Provided data:
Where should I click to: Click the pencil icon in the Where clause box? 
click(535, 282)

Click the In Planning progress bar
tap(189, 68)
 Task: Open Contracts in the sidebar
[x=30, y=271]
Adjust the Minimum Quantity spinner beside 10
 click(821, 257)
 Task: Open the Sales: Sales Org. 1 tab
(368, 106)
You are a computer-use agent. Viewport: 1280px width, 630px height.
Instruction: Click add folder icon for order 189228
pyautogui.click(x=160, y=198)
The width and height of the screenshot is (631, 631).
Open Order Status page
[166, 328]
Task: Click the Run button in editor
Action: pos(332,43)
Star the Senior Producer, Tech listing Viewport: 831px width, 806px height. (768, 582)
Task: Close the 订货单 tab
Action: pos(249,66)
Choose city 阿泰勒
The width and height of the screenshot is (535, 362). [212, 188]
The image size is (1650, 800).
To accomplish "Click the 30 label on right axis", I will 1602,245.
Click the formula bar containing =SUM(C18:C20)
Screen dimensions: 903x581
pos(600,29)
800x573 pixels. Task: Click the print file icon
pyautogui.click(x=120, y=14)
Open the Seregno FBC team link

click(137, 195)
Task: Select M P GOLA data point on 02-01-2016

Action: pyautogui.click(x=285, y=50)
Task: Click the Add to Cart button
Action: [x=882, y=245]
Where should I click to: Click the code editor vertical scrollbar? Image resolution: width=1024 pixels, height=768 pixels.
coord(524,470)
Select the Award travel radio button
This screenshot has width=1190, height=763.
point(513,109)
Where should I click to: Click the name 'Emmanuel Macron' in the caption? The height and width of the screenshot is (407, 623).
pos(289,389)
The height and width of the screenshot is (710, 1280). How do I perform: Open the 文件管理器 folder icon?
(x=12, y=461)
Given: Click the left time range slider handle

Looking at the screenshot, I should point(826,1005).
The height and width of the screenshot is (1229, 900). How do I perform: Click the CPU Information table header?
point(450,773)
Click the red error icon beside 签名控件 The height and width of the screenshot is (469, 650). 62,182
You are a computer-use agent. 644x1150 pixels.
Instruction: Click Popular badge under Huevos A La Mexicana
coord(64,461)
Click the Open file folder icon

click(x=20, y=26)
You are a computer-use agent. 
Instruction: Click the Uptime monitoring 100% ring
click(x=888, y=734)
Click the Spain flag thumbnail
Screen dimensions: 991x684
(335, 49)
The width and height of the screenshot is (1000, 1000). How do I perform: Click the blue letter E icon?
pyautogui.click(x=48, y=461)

Direction:
Please recast all of the material above as a numbered list with one line per item, leaving out the blank lines.

Task solution:
1. Where should I click to: Click the pencil icon in the Where clause box? 
2. click(535, 282)
3. Click the In Planning progress bar
4. tap(189, 68)
5.  Task: Open Contracts in the sidebar
6. [x=30, y=271]
7. Adjust the Minimum Quantity spinner beside 10
8.  click(821, 257)
9.  Task: Open the Sales: Sales Org. 1 tab
10. (368, 106)
11. You are a computer-use agent. Viewport: 1280px width, 630px height.
12. Instruction: Click add folder icon for order 189228
13. pyautogui.click(x=160, y=198)
14. The width and height of the screenshot is (631, 631).
15. Open Order Status page
16. [166, 328]
17. Task: Click the Run button in editor
18. Action: pos(332,43)
19. Star the Senior Producer, Tech listing Viewport: 831px width, 806px height. (768, 582)
20. Task: Close the 订货单 tab
21. Action: pos(249,66)
22. Choose city 阿泰勒
23. The width and height of the screenshot is (535, 362). [212, 188]
24. The image size is (1650, 800).
25. To accomplish "Click the 30 label on right axis", I will 1602,245.
26. Click the formula bar containing =SUM(C18:C20)
27. Screen dimensions: 903x581
28. pos(600,29)
29. 800x573 pixels. Task: Click the print file icon
30. pyautogui.click(x=120, y=14)
31. Open the Seregno FBC team link
32. click(137, 195)
33. Task: Select M P GOLA data point on 02-01-2016
34. Action: pyautogui.click(x=285, y=50)
35. Task: Click the Add to Cart button
36. Action: [x=882, y=245]
37. Where should I click to: Click the code editor vertical scrollbar? Image resolution: width=1024 pixels, height=768 pixels.
38. coord(524,470)
39. Select the Award travel radio button
40. This screenshot has width=1190, height=763.
41. point(513,109)
42. Where should I click to: Click the name 'Emmanuel Macron' in the caption? The height and width of the screenshot is (407, 623).
43. pos(289,389)
44. The height and width of the screenshot is (710, 1280). How do I perform: Open the 文件管理器 folder icon?
45. (x=12, y=461)
46. Given: Click the left time range slider handle
47. Looking at the screenshot, I should point(826,1005).
48. The height and width of the screenshot is (1229, 900). How do I perform: Click the CPU Information table header?
49. point(450,773)
50. Click the red error icon beside 签名控件 The height and width of the screenshot is (469, 650). 62,182
51. You are a computer-use agent. 644x1150 pixels.
52. Instruction: Click Popular badge under Huevos A La Mexicana
53. coord(64,461)
54. Click the Open file folder icon
55. click(x=20, y=26)
56. You are a computer-use agent. 
57. Instruction: Click the Uptime monitoring 100% ring
58. click(x=888, y=734)
59. Click the Spain flag thumbnail
60. Screen dimensions: 991x684
61. (335, 49)
62. The width and height of the screenshot is (1000, 1000). How do I perform: Click the blue letter E icon?
63. pyautogui.click(x=48, y=461)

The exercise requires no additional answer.